O Jaloo, por sua vez, embora também seja expoente do tecnobrega (vide sua obra e também a ligação com Gang do Eletro e Gaby Amarantos no grafo), está distante da maioria dos artistas ligados às vertentes pop da música tradicional, como a lambada e a guitarrada. Na rede o cantor e produtor paraense tem maior fluxo de ouvintes em comum com Johnny Hooker, Linn da Quebrada, Banda Uó, Mahmundi e Liniker.
Esta representação nos leva a entender que a relação que os ouvintes do Jaloo tem com a sua obra pode sofrer mais influências da temática de canções e de perfil de público do que o regionalismo percebido em outros exemplos neste texto.
Outro ponto interessante demonstrado pela rede é o posicionamento do Felipe Cordeiro. O grafo sugere que ele é a ponte entre os nomes paraenses e aqueles que compõem do cenário contemporâneo da música popular no Brasil não nascidos no Pará, como a Karina Buhr, Saulo Duarte e a Unidade, Academia da Berlinda, Cidadão Instigado e Lucas Santanna.
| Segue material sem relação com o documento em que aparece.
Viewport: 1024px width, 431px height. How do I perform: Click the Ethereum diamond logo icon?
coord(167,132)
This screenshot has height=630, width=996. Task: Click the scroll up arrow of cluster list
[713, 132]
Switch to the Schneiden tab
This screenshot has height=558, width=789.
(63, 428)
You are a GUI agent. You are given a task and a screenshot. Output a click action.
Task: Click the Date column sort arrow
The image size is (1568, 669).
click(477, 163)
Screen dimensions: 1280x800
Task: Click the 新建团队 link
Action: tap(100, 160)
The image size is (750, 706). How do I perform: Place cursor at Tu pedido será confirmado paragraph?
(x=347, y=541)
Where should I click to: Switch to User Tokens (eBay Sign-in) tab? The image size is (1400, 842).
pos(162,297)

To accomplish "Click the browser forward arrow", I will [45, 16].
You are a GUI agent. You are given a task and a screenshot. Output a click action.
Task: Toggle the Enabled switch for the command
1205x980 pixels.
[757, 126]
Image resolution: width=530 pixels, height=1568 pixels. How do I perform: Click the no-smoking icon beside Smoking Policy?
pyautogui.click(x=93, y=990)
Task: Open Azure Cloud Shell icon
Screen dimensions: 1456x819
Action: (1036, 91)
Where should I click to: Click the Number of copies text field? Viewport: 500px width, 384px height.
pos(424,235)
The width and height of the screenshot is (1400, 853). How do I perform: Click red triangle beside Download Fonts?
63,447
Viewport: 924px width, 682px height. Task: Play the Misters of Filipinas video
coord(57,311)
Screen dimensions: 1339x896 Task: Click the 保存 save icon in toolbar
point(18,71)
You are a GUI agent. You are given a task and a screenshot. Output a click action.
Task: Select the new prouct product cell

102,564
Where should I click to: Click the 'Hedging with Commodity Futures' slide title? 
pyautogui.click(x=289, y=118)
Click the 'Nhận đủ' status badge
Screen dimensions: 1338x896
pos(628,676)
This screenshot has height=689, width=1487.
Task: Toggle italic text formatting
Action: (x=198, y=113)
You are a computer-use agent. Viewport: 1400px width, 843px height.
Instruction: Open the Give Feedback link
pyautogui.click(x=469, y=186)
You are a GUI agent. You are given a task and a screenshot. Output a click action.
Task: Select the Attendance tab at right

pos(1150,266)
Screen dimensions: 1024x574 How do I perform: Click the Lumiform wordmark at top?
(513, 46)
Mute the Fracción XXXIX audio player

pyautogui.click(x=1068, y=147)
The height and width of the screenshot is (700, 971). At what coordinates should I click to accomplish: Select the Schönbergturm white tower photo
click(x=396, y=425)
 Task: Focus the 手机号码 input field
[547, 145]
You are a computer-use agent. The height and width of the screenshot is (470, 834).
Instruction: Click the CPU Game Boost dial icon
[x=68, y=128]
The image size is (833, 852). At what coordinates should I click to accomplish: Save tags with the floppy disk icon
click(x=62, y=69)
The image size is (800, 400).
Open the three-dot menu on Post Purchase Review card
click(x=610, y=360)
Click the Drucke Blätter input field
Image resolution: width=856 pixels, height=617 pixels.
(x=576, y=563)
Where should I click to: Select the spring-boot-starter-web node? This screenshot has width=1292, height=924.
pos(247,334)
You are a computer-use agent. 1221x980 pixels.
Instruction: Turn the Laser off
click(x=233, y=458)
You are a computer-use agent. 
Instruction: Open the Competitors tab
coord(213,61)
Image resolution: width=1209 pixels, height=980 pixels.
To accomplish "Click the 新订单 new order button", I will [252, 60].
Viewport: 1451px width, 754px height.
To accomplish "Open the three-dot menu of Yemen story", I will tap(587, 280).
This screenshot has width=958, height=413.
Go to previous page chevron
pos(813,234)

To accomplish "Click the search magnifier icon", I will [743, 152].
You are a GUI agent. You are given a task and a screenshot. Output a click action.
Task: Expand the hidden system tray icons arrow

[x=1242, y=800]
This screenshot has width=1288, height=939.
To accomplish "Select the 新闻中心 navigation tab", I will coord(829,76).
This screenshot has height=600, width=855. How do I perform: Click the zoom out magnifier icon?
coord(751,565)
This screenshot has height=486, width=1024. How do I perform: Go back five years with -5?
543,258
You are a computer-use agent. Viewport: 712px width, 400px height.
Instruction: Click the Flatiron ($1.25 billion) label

Ou seja, tanto o núcleo “paraense” quanto o núcleo “de fora” estão impactando positivamente as audições direcionadas para a obra do Felipe.
Ao focar no Lucas Estrela surgem duas informações principais: ele tem o maior grau da rede (maior visibilidade) e consequentemente é o artista com maior destaque no núcleo que gera mais fluxo, os paraenses, apesar de serem discos muito novos e de música instrumental.
Alguns fatores podem explicar esta representação:
- O aumento da exposição que o artista teve desde a sua imersão no “Sal ou Moscou”.
2. O “Farol” foi bastante esperado pela audiência entusiasta da música paraense e foi lançado por um selo nacional com apoio de lei de incentivo fiscal.
3. O “Farol” teve a participação da maioria os artistas aqui citados (é sério).
4. O lançamento do último disco ganhou destaque em diversas publicações digitais nacionais e o levou a participar de um programa da tv aberta.
O outro detalhe é que a rede foi mapeada 1 mês depois do lançamento do “Farol”. Se a coleta fosse feita alguns meses antes, talvez a rede tivesse apresentado outra forma com relação ao Lucas e os principais artistas ligados a ele.
O Entendimento da relação entre os artistas sob o ponto de vista do público no Spotify pode ser útil para:
# Potencializar o investimento em mídia digital, caso o artista queira investir no lançamento de uma obra e precise direcionar para quem tem mais potencial de conversão (audição em streaming, compra do disco, compartilhamento nas mídias sociais ou seguir no Youtube, por exemplo).
# Composição de line-ups em eventos musicais, como festivais, se a intenção for trabalhar uma determinada vertente musical específica.
# Descobrir artistas ainda desconhecidos dentro do cenário musical regional e que podem ter sua obra documentada na plataforma.
# Ao comparar artistas entre períodos é possível saber qual foi o impacto do lançamento de uma obra na rede/cenário musical — informação útil para patrocinadores e selos musicais.